Throughout, Romero’s method has been to show humans as inferior to zombies. It may be that the zombies munch on human brains, but Romero teaches us never to turn our back on a fellow human -- that could really be fatal. In Land of the Dead, Romero adds new wrinkles which are refreshing and exhilarating for those of us who have followed his zombie epics for over thirty years. First, there is a great human cast that provides more texture, depth and variety to mankind than we have ever seen in a Romero film. Simon Baker (of The Guardian) is that rarest of all Romero characters, a genuine, compassionate hero, a leader uncorrupted, caring, and even compassionate toward zombies. Asia Argento, Italian horror master Dario Argento's daughter, provides a very capable, vulnerable and intelligent foil to Baker's human capabilities. In the aftermath of the horrors of zombie invasions, or perhaps in response to the real terrors of 9/11, Romero's characters face the terror not with less caring and more selfishness, but with more kindness and understanding.

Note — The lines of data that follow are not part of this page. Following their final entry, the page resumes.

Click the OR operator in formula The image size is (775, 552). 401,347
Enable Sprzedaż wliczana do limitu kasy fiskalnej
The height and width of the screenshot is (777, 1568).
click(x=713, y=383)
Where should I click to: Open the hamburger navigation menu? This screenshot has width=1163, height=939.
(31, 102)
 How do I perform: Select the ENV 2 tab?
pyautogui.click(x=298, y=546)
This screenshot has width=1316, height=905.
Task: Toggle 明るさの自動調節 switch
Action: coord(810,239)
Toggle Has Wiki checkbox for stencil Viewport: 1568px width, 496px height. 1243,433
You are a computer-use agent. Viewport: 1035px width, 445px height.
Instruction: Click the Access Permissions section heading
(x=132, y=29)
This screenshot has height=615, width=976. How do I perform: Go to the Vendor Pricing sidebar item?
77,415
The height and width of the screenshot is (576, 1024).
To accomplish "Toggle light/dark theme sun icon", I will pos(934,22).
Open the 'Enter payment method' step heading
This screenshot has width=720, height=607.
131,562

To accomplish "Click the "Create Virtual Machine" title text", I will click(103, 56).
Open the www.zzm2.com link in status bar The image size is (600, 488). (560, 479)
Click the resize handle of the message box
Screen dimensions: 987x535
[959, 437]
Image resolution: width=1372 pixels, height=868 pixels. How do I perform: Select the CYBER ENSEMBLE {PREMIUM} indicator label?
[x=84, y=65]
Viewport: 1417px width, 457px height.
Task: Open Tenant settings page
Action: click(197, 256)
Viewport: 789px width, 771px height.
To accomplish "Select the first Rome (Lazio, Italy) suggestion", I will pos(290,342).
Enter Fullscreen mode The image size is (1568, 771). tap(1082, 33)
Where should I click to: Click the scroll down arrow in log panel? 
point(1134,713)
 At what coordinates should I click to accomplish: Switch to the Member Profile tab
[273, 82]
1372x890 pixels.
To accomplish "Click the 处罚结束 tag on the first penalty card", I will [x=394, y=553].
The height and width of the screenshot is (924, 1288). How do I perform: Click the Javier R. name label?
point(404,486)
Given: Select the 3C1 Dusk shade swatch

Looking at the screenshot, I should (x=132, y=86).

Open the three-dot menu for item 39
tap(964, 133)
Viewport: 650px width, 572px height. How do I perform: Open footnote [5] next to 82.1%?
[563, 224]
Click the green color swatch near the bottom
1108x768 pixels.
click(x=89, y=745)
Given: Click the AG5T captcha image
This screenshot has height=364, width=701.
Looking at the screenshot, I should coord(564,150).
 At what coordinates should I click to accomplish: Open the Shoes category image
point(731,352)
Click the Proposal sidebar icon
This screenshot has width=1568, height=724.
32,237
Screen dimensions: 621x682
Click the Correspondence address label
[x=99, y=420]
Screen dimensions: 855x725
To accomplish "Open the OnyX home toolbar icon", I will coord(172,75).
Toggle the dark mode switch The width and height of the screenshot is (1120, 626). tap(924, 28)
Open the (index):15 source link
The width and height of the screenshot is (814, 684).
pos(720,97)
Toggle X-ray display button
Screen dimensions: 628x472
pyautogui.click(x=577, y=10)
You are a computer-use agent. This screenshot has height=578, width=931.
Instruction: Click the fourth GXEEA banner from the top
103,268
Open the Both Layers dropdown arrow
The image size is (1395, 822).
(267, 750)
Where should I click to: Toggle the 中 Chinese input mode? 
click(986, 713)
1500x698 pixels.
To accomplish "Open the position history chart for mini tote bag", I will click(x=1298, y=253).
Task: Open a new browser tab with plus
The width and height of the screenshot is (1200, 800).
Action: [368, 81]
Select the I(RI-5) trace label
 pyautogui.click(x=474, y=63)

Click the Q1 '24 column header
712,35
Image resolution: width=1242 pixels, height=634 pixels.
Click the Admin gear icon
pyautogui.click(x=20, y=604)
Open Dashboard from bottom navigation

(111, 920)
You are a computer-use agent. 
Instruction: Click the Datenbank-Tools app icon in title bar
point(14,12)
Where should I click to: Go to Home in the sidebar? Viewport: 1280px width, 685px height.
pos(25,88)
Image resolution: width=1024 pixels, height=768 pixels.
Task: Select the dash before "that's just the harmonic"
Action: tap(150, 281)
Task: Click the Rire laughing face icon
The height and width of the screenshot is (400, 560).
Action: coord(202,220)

Even the ostensible villains, John Leguizamo's freebooting mercenary and Dennis Hopper's sneaky capitalist-cum-power broker are amusing rogues. They can't be trusted, but are consistently our dark side: troubled, self-involved and obsessed with revenge and possessions.

In Land of the Dead, Robert Joy portrays a luckless, deformed, sharp-shooting, slow-witted, but charming sidekick, Charlie. Charlie licks his rifle before taking out humans or zombies because as he tells it, "it picks up the light better." As one might expect in a genre where subtlety is not a requirement of its metaphors, the haves exist in futuristic tower residences and shop leisurely in an opulent mall while the have-nots exist in dark and dank street slums with death and destruction lurking around every corner. The ironies for our capitalistic culture in collapse are strong.

In the hands of its best directors, the often unfairly denigrated zombie genre reminds us that humanity's first challenge is to remain human.